Is there a protocol in use for those iterable objects who know their length beforehand? That is, is there a protocol extending Sized and Iterable but not Collection or Reversible? It seems like there is no such protocol in language features, is there such a protocol for well-known third-party libraries? How this discussion relates to generators?

Fırat Kıyak
  • 480
  • 1
  • 6
  • 18
  • Have a look: https://stackoverflow.com/questions/5384570/whats-the-shortest-way-to-count-the-number-of-items-in-a-generator-iterator – PM 77-1 Jun 03 '21 at 20:49
  • @PM77-1 I do not want to know the length of an arbitrary generator. I am coding the generator and I know what it's size will be. I want `len(generator)` to return that number. – Fırat Kıyak Jun 03 '21 at 20:53
  • 3
    Please explain what is "verbose" about that solution. You're defining a new class; you inherit from an existing class, or provide your own (trivial) iterator. Either way, you override the inherited (or default) `len` function. – Prune Jun 03 '21 at 20:56
  • @Prune Creating a class for a simple iteration procedure is verbose in the literal sense. There are too much words that complicate the code. Compare that with the syntax of a generator. – Fırat Kıyak Jun 03 '21 at 21:08
  • You asked only whether it was _possible_… – martineau Jun 03 '21 at 21:21
  • 3
    Are you comparing your new class with the syntax of *instantiating* a generator? Why would you expect those to be on the same order? Compare instead to the generator *definition* -- better yet, to any other single-method class extension. – Prune Jun 03 '21 at 21:40
  • @Prune You are totally right. I have improved the question thanks to your comments. – Fırat Kıyak Mar 10 '22 at 18:02

2 Answers2

2

It sounds like you're asking about something like __length_hint__. Excerpts from PEP 424 – A method for exposing a length hint:

CPython currently defines a __length_hint__ method on several types, such as various iterators. This method is then used by various other functions (such as list) to presize lists based on the estimate returned by __length_hint__. Types which are not sized, and thus should not define __len__, can then define __length_hint__, to allow estimating or computing a size (such as many iterators).

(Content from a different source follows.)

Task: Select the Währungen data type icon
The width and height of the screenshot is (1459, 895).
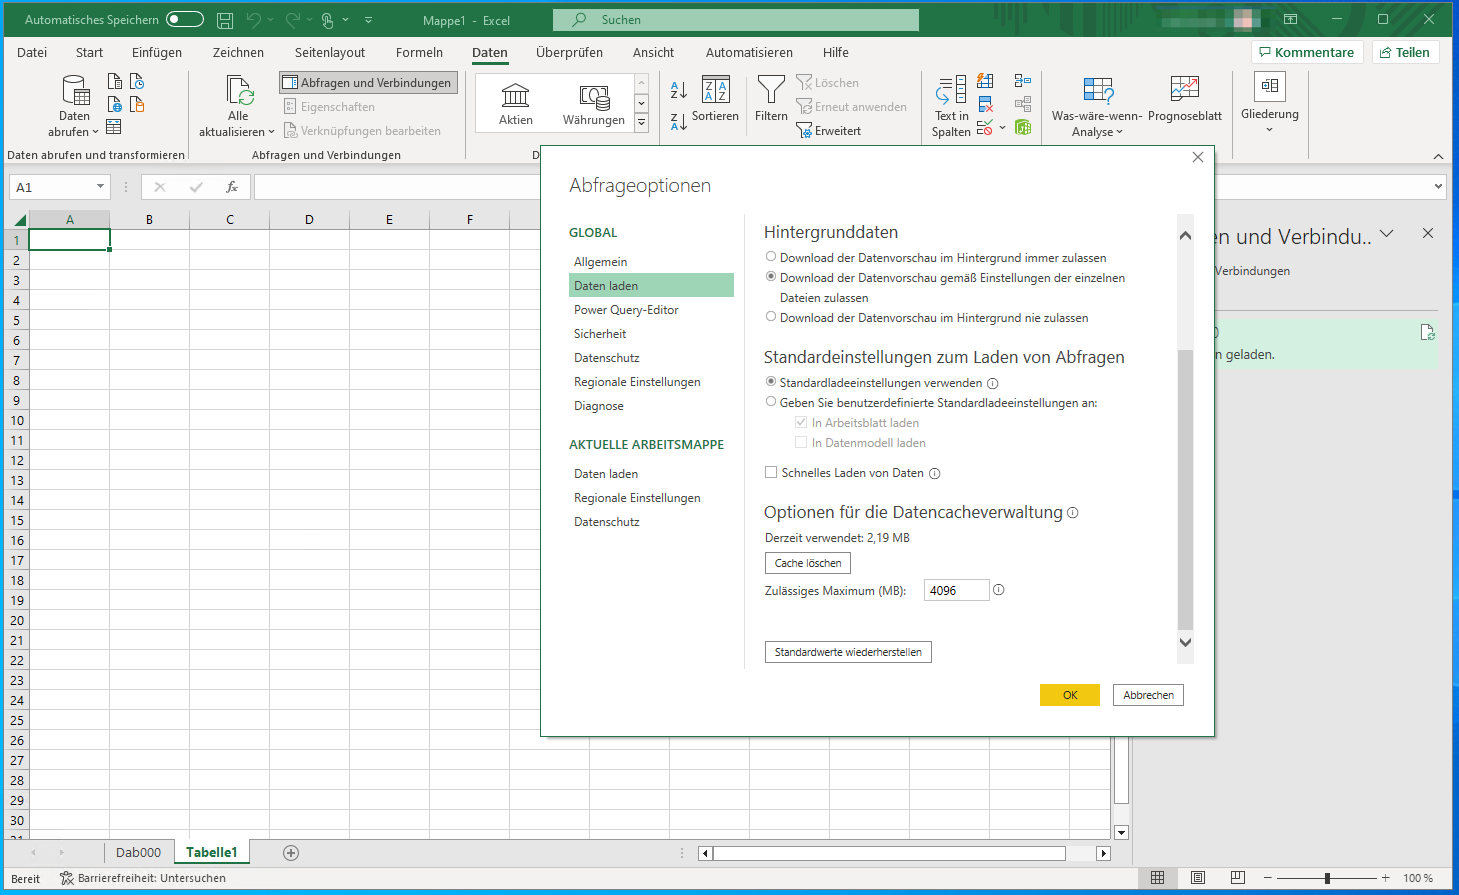Action: pos(593,97)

Being able to pre-allocate lists based on the expected size, as estimated by __length_hint__, can be a significant optimization. CPython has been observed to run some code faster than PyPy, purely because of this optimization being present.

For example, range iterators support this (Try it online!):

it = iter(range(1000))
print(it.__length_hint__())     # prints 1000
next(it)
print(it.__length_hint__())     # prints 999

And list iterators even take list length changes into account (Try it online!):

a = [None] * 10
it = iter(a)
print(it.__length_hint__())     # prints 10
next(it)
print(it.__length_hint__())     # prints 9
a.pop()
print(it.__length_hint__())     # prints 8
a.append(None)
print(it.__length_hint__())     # prints 9

Generator iterators don't support it, but you can support it in other iterators you write. Here's a demo iterator that...

  • Produces 10,000 elements.
  • Hints at having 5,000 elements.
  • After every 1,000 elements it shows the memory size of the list being built.
import gc

beacon = object()

class MyIterator:
    def __init__(self):
        self.n = 10_000
    def __iter__(self):
        return self
    def __length_hint__(self):
        print('__length_hint__ called')
        return 5_000
    def __next__(self):
        if self.n == 0:
            raise StopIteration
        self.n -= 1
        if self.n % 1_000 == 0:
            for obj in gc.get_objects():
                if isinstance(obj, list) and obj and obj[0] is beacon:
                    print(obj.__sizeof__())
        return beacon

list(MyIterator())

Output (Try it online!):

__length_hint__ called
45088
45088
45088
45088
45088
50776
57168
64360
72456
81560

We see that list asks for a length hint and from the start pre-allocates enough memory for 5,000 references of 8 bytes each, plus 12.5% overallocation. After the first 5,000 elements, it doesn't ask for length hints anymore, and keeps increasing its size bit by bit.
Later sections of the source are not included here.